American Independence creates mutual funds sub-advised by Cougar Global
American Independence Financial Services has created four funds based on strategies from Cougar Global, a Toronto-based investment manager specialising in global tactical exchange-traded fund (ETF) portfolios.
The funds are based on Cougar Global’s ETF-based Macroeconomic Assessment of Risk (MAR) strategy, a macro-driven tactical ETF asset allocation methodology offering downside risk protection.
American Independence will provide oversight, marketing, administration and execution. The funds will be marketed to financial intermediaries in the US.
“These funds are structured for investors who are concerned about equity market volatility, but do not want to miss out on the wealth-accumulation possibilities that the markets have to offer. The MAR strategy helps investors get invested when the macro picture is favourable and shift to a defensive posture when it’s not, seeking the highest return consistent with a limited probability of loss,” says Charles McNally of American Independence, co-portfolio manager of the funds.
The strategies underlying the MAR Tactical Funds are ideal for core portfolios, each providing a variable balance of income and growth. However, the strategies’ modest correlations with traditional asset classes also make the MAR Tactical Funds useful as actively managed portfolio diversifiers.
The funds are as follows:
- MAR Tactical Conservative Fund which seeks attractive returns while targeting at most a five per cent probability of loss, targeted at clients seeking regular withdrawals for income purposes.

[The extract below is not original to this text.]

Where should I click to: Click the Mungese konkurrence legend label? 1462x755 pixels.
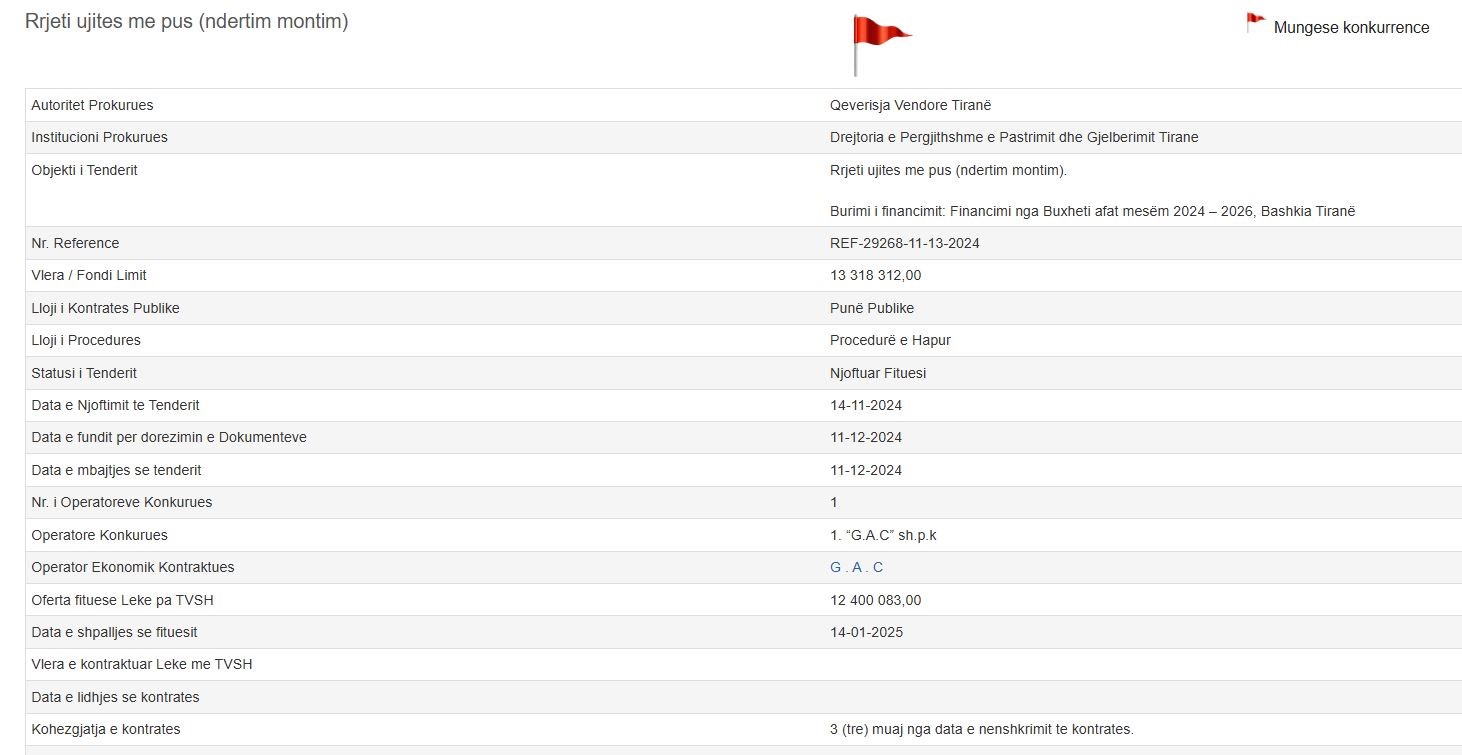1351,28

- MAR Tactical Moderate Growth Fund which seeks attractive returns while targeting at most a 10 per cent probability of loss, is for clients with occasional income needs and moderate risk appetite.

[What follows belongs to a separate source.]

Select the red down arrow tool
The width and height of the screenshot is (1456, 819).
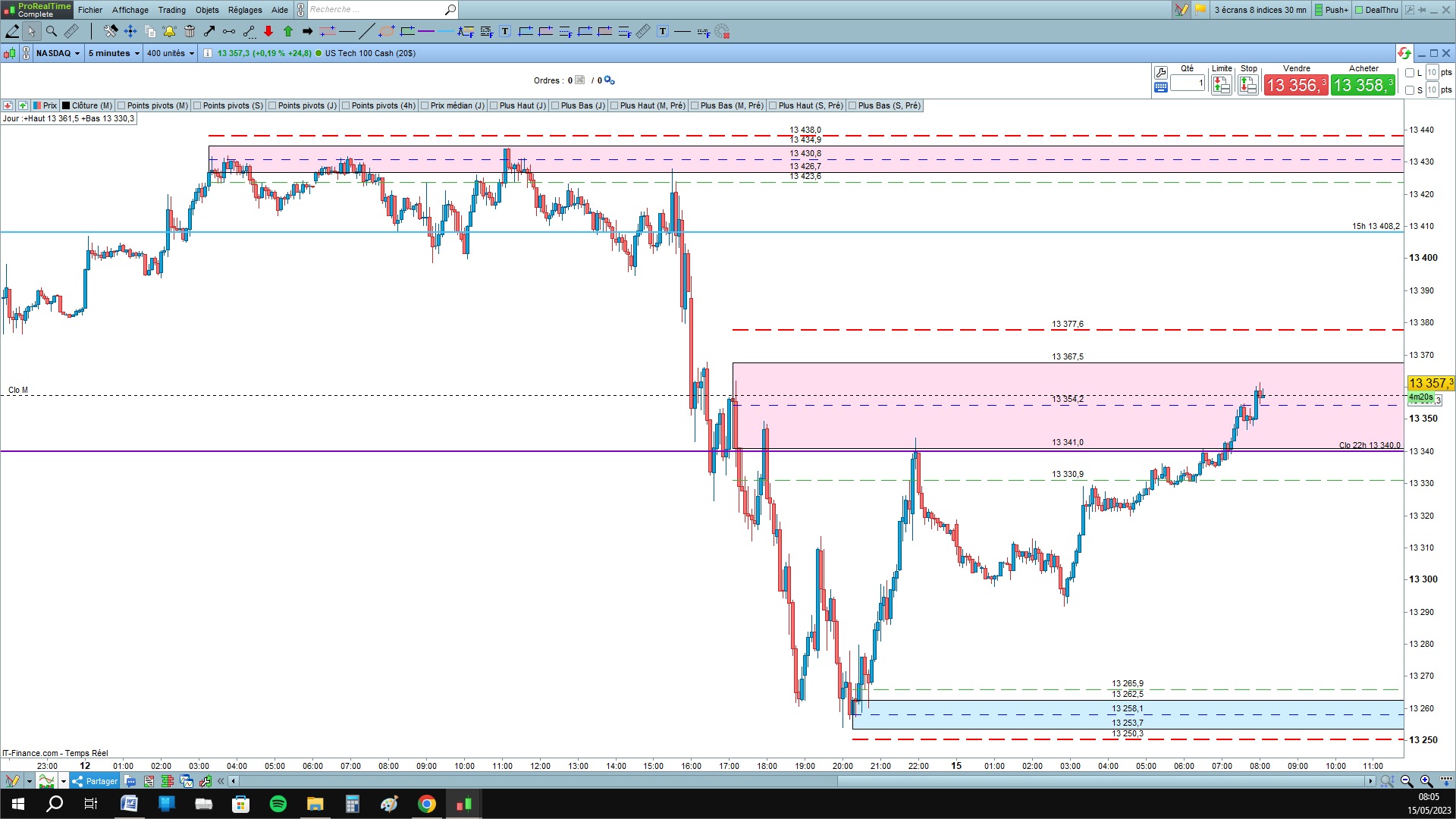[x=268, y=31]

- MAR Tactical Growth Fund which seeks attractive returns while targeting at most a 15 per cent probability of loss, is for clients with a long-term investment horizon.

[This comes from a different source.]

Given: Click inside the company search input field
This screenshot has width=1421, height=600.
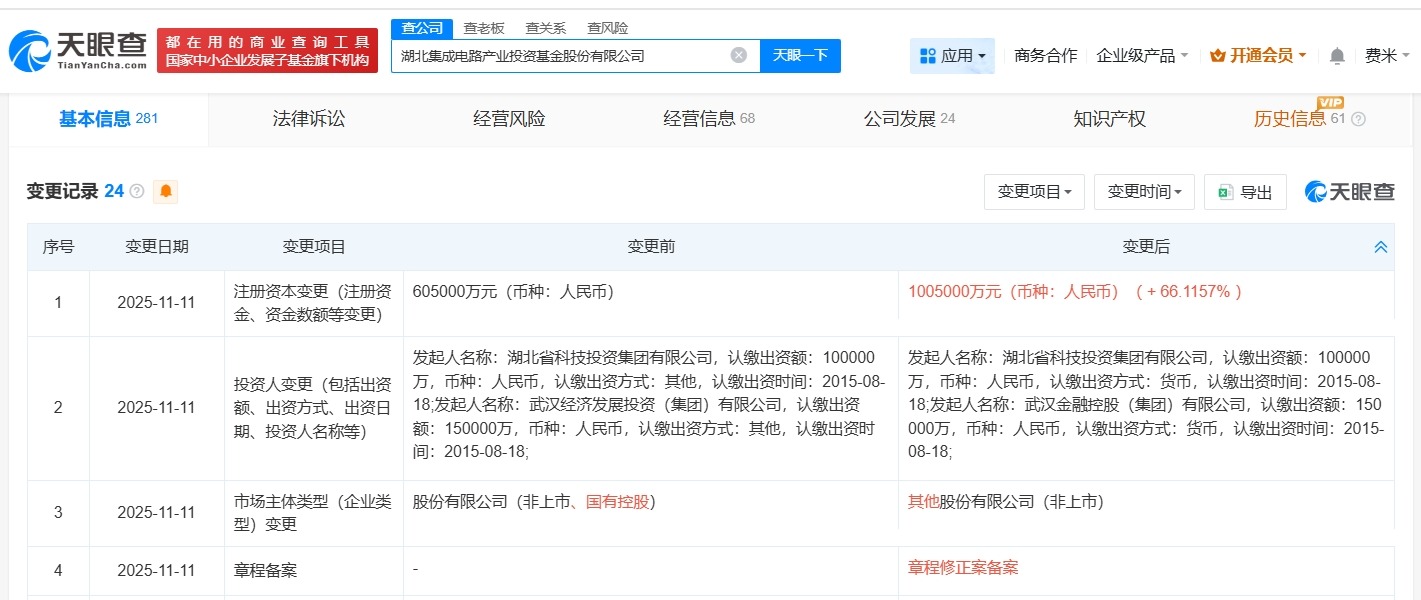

- MAR Tactical Aggressive Growth Fund which seeks attractive returns while targeting at most a 20 per cent probability of loss, is for clients with a long-term investment horizon who are willing to tolerate higher volatility.
The Cougar Global MAR strategies employ a top-down investment discipline that seeks to achieve the compound growth rate required for investors to meet their specific financial goals over time, while managing downside risk by limiting the probability of negative returns in any given year. The investment process incorporates multiple macroeconomic scenario analyses and third-party research. It then constructs portfolios designed to perform with the appropriate risk/return trade-offs.